Dans une étude récente publiée dans le medRxiv*serveur de préimpression, les chercheurs ont présenté un nouveau cadre pour la surveillance génomique du coronavirus 2 du syndrome respiratoire aigu sévère (SARS-CoV-2) basé sur des études de cas de New York (NY), des États-Unis (USA) et du Royaume-Uni (UK) .

Étude : détection rapide des menaces dans le SRAS-CoV-2.  Crédit d'image : SWKStock/Shutterstock
Étude : détection rapide des menaces dans le SRAS-CoV-2. Crédit d’image : SWKStock/Shutterstock

Le SRAS-CoV-2 a présenté une transmissibilité considérablement accrue en raison de l’évolution continue de la protéine de pointe (S) du SRAS-CoV-2 qui médie les interactions de liaison entre le SRAS-CoV-2 S et hACE2 (enzyme de conversion de l’angiotensine humaine 2) et, par conséquent, l’efficacité de l’invasion de l’hôte par le SARS-CoV-2. Les mutations SARS-CoV-2 S affectent non seulement la transmission virale, mais augmentent également les risques de réinfection, ce qui soulève des inquiétudes quant à l’efficacité des vaccins contre la maladie à coronavirus 2019 (COVID-19).

À propos de l’étude

Dans la présente étude, les chercheurs ont développé un cadre de surveillance génomique du SRAS-CoV-2 basé sur des études de cas de New York, du Royaume-Uni et des États-Unis et des données obtenues de la base de données Global Initiative to Share All influenza data (GISAID).

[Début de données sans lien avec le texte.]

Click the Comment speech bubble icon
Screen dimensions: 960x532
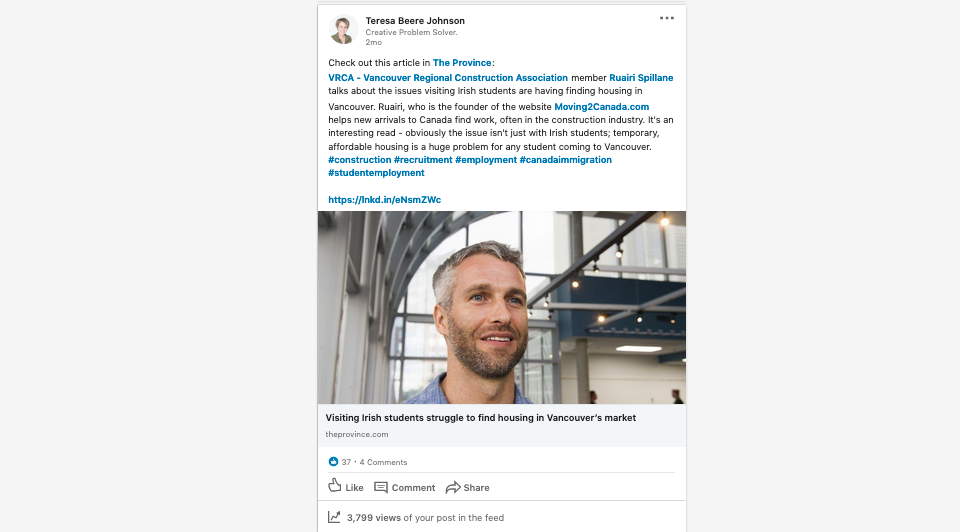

Le cadre reposait sur des sites génomiques coévolutifs comme blocs de construction plutôt que sur des séquences génomiques et considérait les relations entre les colonnes d’alignement de séquences multiples (MSA) dans lesquelles chaque colonne représentait un locus ou un site génétique. La MSA était considérée comme irréductible et comme présentant un motif complexe représentatif des relations coévolutives entre différents sites génomiques, de sorte que si plusieurs sites étaient liés, des mutations concomitantes se produiraient sur tous les sites ; cependant, le lien serait préservé.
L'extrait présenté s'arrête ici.